14 avril 2017
La modélisation du développement du cerveau humain a été entravée en raison de la complexité sans précédent du tissu épithélial neural. Ici, une méthode de génération robuste d’organoïdes cérébraux pour délimiter les événements précoces du développement du cerveau humain et modéliser la microcéphalie in vitro est décrite.
L'objectif général de ce protocole de génération d'organoides cérébraux humains dérivés de cellules iPS est de modéliser les troubles neurodéveloppementaux humains précoces. Cette méthode peut aider à répondre à des questions clés dans le domaine du développement cérébral humain, telles que le rôle des synthésosomes et des cils dans la néonéogenèse et la microcéphalie primaire. Le principal avantage de cette technique est qu'elle constitue un modèle robuste et rapide permettant d'obtenir des résultats reproductibles à partir d'organoides cérébraux dérivés de cellules iPS de patients.

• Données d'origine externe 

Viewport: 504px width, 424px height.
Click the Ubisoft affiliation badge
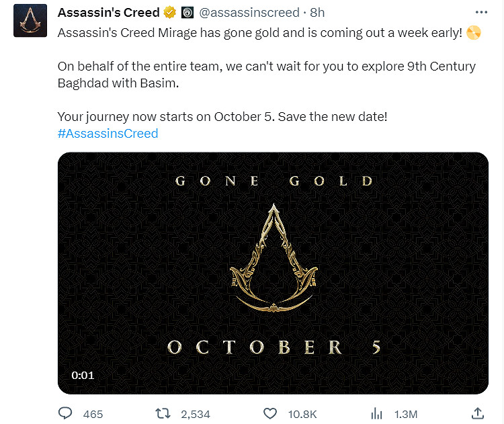click(x=187, y=13)
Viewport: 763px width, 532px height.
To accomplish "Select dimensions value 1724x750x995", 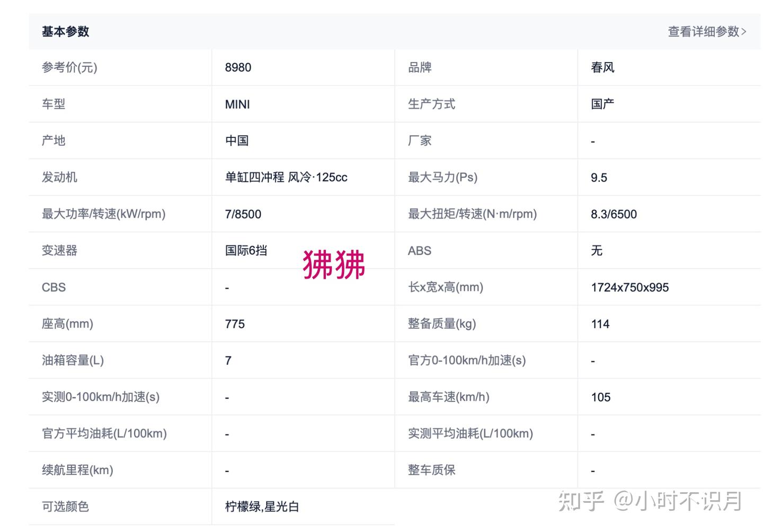I will (x=630, y=287).
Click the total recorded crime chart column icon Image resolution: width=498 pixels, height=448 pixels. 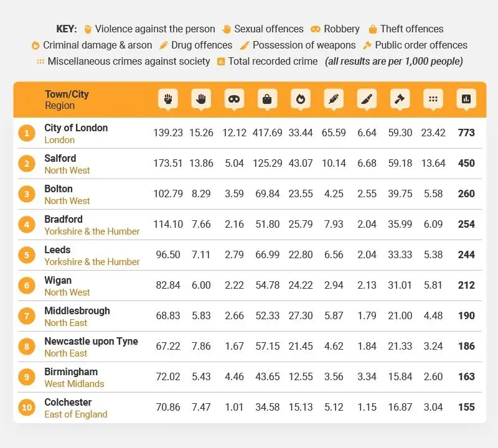tap(466, 99)
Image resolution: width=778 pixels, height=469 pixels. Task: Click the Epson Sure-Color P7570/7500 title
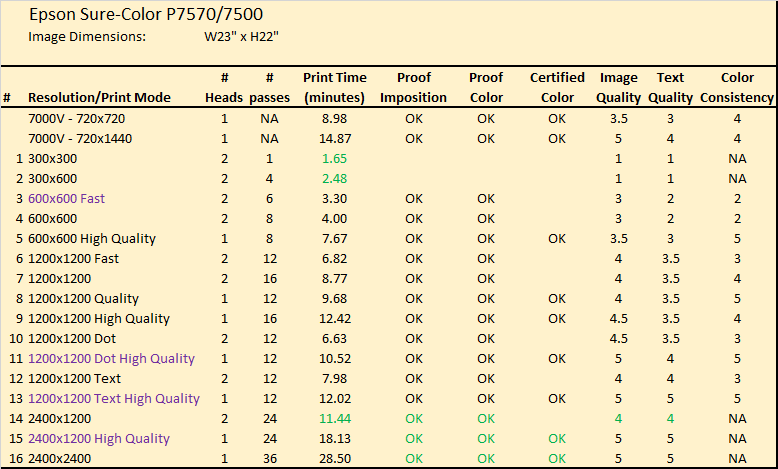[146, 14]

La procédure sera démontrée par Elke Gabriel, une post-doctorante de mon laboratoire au Centre de médecine moléculaire de Cologne. Pour commencer cette procédure, recueillir les neurosphères à l’aide d’une micropipette de 200 microlitres munie d’une pointe de deux millimètres préalablement coupée avec des ciseaux stériles. Ensuite, déposer les neurosphères à environ cinq millimètres d’intervalle sur un film de paraffine dans une boîte de 100 millilitres.
Et retirez soigneusement autant que possible du milieu restant. Ensuite, ajoutez une goutte de matrice EHS sur chaque neurosphère individuelle. Incubez les gouttes de matrice EHS avec les neurosphères pendant 15 minutes à 37 degrés Celsius.

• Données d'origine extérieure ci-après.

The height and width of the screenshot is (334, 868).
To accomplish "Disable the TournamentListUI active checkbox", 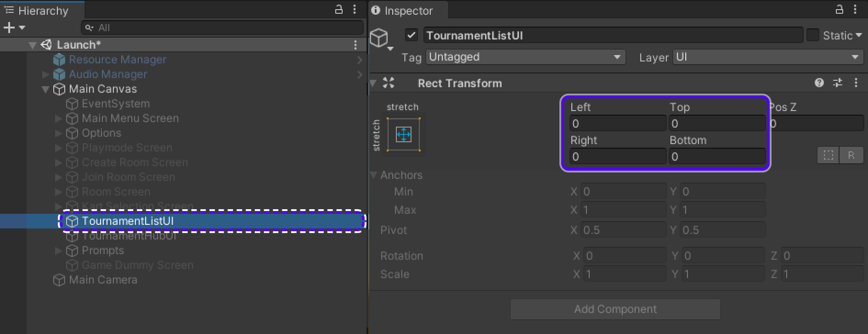I will [x=411, y=35].
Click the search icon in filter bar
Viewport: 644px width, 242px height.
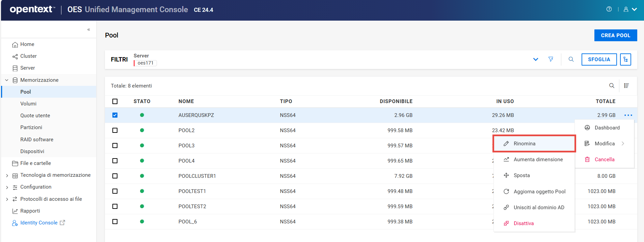click(571, 59)
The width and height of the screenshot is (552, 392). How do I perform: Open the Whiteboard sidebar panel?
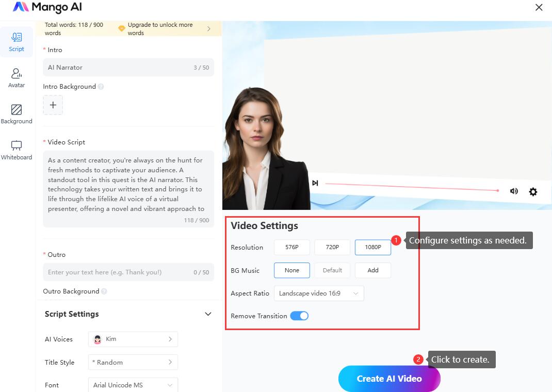17,150
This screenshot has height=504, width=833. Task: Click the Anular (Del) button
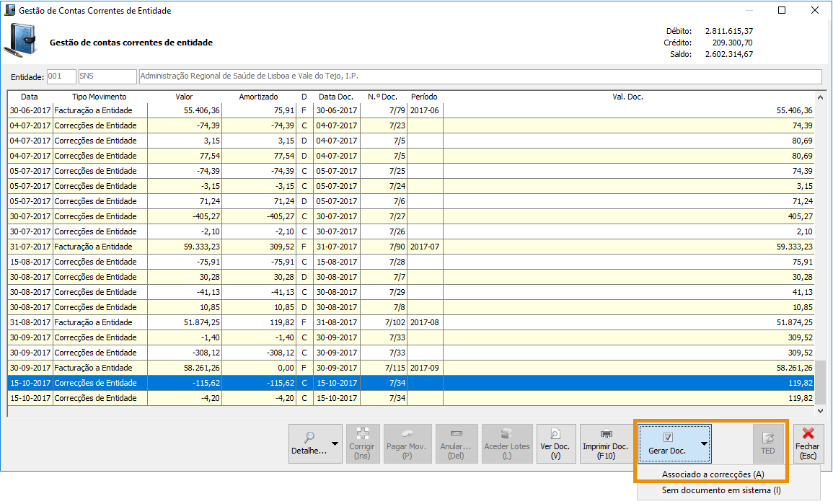click(x=456, y=443)
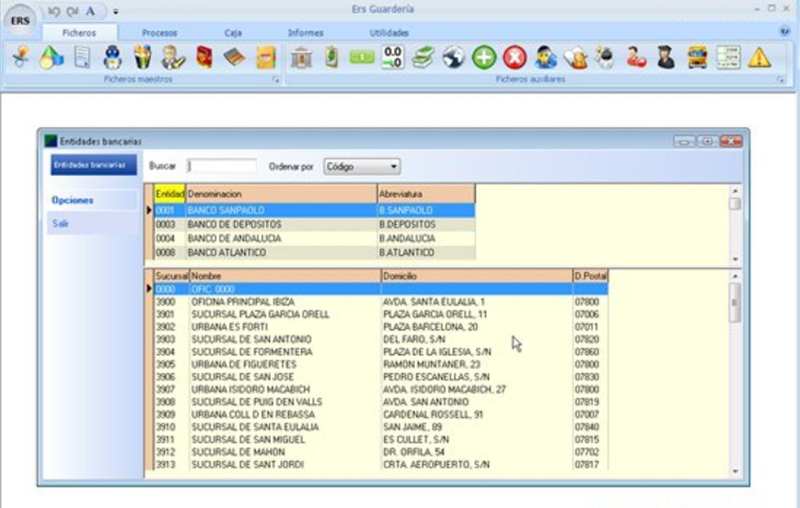Screen dimensions: 800x508
Task: Expand the Ficheros auxiliares group launcher
Action: coord(780,79)
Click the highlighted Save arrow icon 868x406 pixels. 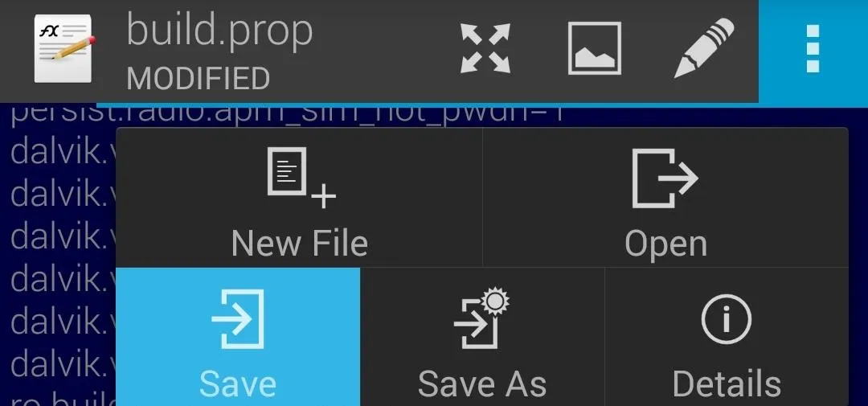click(237, 319)
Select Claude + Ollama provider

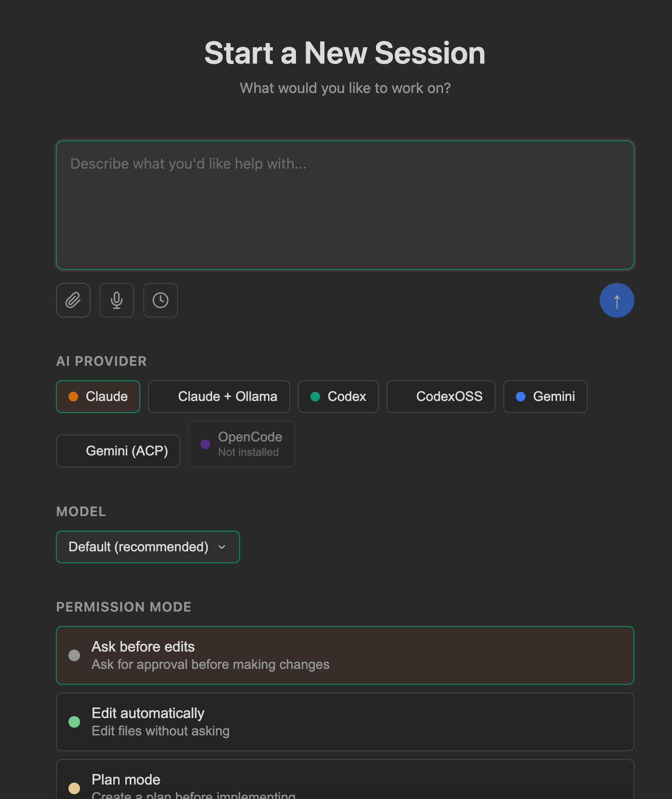coord(219,397)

Ensuite, lavez soigneusement les neurosphères du film de paraffine en les rinçant avec le milieu de neurosphères. Incubez ensuite les neurosphères pendant les quatre jours suivants et ajoutez deux millimètres de milieu de neurosphères frais au jour deux. Dans cette procédure, ajoutez 100 millilitres de milieu d'organoides cérébraux à chaque flacon agité par ses bras latéraux.
Et préchauffez le milieu dans l'incubateur à 37 degrés Celsius pendant au moins 20 minutes. Ensuite, assurez-vous que les neurosphères sont toutes séparées. Si deux ou plusieurs sont reliées par la matrice EHS, séparez-les en coupant la matrice de connexion avec un scalpel.
Configurer un programme d'agitation à 25 tr/min. Transférer soigneusement les neurosphères incluses dans la matrice EHS dans les flacons agitateurs contenant 100 millilitres de milieu d'organoides. Ensuite, disposer les flacons agitateurs sur une plateforme d'agitation magnétique dans l'incubateur pendant 14 jours à 37 degrés Celsius.
Ceci est le jour zéro de la culture d'organoïdes. Changer le milieu une fois par semaine en retirant la moitié du milieu et en ajoutant la même quantité de milieu frais. À cette étape, récupérer les organoïdes de la culture en flacon agité au jour 14 à l'aide d'une micropipette pré-coupée de un millilitre.
Placez-les tous dans une boîte de 60 millimètres et rincez-les une fois avec cinq millilitres de DMEM F12 chaud pendant trois minutes. Ensuite, préparez un tube de 1,5 millilitre contenant 500 microlitres de PFA à 4 %, chaud. Placez chaque organoïde séparément dans chaque tube et fixez-les pendant 30 à 60 minutes à température ambiante.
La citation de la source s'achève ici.